··· Entries provided
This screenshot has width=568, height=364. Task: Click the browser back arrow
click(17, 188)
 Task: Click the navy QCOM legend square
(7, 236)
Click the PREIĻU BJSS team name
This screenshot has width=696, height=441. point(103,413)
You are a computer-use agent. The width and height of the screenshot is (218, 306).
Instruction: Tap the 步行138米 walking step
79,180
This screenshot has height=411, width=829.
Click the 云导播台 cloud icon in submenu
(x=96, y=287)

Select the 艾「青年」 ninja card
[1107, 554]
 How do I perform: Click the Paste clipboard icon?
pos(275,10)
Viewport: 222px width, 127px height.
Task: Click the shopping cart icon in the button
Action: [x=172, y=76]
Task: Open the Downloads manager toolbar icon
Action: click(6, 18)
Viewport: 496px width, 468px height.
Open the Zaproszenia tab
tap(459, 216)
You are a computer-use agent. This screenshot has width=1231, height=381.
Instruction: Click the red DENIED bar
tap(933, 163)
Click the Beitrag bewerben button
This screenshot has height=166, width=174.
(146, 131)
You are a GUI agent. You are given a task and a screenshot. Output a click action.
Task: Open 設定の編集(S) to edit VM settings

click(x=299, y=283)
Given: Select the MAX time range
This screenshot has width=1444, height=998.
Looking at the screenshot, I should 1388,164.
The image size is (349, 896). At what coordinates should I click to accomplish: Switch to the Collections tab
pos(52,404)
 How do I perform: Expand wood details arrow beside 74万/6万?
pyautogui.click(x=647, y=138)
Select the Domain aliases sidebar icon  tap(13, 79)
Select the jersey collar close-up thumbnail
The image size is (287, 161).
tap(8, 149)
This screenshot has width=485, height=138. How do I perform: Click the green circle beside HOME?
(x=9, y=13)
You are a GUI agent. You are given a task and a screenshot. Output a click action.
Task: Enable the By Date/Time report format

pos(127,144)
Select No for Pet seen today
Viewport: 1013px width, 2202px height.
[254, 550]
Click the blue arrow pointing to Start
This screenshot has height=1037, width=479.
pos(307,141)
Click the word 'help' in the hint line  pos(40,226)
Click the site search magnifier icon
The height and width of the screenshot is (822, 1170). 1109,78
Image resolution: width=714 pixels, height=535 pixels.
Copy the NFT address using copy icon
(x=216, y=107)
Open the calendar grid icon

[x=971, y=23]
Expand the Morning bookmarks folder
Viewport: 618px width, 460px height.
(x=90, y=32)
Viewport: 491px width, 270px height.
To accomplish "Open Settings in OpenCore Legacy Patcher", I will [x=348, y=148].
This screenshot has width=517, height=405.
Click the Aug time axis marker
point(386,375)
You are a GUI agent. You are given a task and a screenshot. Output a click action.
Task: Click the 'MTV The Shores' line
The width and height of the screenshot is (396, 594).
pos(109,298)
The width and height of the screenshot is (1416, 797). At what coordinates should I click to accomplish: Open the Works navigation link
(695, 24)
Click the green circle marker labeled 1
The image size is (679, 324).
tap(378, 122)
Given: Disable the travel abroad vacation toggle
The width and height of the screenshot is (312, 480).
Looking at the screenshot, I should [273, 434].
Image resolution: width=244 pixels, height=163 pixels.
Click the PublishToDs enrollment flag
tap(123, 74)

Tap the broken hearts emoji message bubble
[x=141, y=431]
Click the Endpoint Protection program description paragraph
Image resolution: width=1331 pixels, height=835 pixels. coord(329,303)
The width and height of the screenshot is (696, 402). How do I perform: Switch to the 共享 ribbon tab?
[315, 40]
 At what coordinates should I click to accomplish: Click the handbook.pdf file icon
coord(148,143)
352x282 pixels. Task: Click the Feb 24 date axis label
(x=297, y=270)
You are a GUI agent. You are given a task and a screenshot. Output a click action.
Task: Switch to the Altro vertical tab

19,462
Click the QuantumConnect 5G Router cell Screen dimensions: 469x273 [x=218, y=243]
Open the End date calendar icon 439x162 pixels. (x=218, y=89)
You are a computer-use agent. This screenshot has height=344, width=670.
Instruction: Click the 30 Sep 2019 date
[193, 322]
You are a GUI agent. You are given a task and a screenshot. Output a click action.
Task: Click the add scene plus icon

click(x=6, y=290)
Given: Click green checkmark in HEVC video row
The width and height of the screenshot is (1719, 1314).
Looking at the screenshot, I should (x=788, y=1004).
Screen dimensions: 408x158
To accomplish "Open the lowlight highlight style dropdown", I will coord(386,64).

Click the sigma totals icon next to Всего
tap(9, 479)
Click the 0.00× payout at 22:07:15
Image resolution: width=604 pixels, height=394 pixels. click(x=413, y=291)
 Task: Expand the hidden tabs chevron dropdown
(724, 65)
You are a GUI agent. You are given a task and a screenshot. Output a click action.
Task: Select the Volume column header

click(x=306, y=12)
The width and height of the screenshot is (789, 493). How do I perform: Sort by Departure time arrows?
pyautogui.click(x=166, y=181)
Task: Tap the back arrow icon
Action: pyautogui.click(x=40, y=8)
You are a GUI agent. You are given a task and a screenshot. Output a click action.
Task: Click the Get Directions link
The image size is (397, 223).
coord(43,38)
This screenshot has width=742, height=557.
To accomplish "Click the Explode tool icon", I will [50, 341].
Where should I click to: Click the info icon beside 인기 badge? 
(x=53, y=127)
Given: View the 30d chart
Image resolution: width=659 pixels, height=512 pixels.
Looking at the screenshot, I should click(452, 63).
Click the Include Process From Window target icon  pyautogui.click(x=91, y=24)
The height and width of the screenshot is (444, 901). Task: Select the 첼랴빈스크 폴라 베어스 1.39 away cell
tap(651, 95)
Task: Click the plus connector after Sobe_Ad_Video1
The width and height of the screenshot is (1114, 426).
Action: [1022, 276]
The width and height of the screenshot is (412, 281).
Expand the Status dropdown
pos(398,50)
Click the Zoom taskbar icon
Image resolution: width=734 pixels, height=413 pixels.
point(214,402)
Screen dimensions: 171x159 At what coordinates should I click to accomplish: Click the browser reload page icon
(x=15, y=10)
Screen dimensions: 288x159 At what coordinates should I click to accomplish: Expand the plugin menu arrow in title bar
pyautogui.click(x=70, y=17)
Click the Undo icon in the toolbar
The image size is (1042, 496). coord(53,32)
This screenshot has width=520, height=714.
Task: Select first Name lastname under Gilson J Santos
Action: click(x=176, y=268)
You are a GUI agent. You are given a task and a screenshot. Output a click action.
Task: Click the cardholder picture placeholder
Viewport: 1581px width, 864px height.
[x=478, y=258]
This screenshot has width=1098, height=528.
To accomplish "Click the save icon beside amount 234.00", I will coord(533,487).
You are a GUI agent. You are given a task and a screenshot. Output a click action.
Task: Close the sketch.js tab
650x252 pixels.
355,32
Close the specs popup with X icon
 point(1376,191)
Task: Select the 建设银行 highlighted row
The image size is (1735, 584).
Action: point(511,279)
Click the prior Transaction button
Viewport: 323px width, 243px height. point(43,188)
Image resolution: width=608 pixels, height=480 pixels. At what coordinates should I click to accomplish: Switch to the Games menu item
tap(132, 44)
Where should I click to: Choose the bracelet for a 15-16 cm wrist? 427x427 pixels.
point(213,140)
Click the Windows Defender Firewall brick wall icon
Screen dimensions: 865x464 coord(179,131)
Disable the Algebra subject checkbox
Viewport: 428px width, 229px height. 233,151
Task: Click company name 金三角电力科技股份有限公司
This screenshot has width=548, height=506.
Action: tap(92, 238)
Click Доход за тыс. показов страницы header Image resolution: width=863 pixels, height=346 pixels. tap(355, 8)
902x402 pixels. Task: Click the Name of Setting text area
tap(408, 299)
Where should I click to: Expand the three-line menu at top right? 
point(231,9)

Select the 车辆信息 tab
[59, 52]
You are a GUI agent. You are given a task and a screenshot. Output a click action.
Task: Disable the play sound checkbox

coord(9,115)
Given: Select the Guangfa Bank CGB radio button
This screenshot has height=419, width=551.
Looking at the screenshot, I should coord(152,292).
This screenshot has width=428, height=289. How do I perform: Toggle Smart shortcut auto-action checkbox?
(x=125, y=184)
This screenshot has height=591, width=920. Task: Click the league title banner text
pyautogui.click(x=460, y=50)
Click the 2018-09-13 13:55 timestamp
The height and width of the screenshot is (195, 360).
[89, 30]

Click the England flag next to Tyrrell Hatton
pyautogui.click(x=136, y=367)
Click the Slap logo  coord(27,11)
······
Which of the lines above mention the word "will"? Pull those lines out.

To accomplish "Open Settings in OpenCore Legacy Patcher", I will [x=348, y=148].
To accomplish "Open the lowlight highlight style dropdown", I will coord(386,64).
To accomplish "Click the Explode tool icon", I will [50, 341].
To accomplish "Click the save icon beside amount 234.00", I will coord(533,487).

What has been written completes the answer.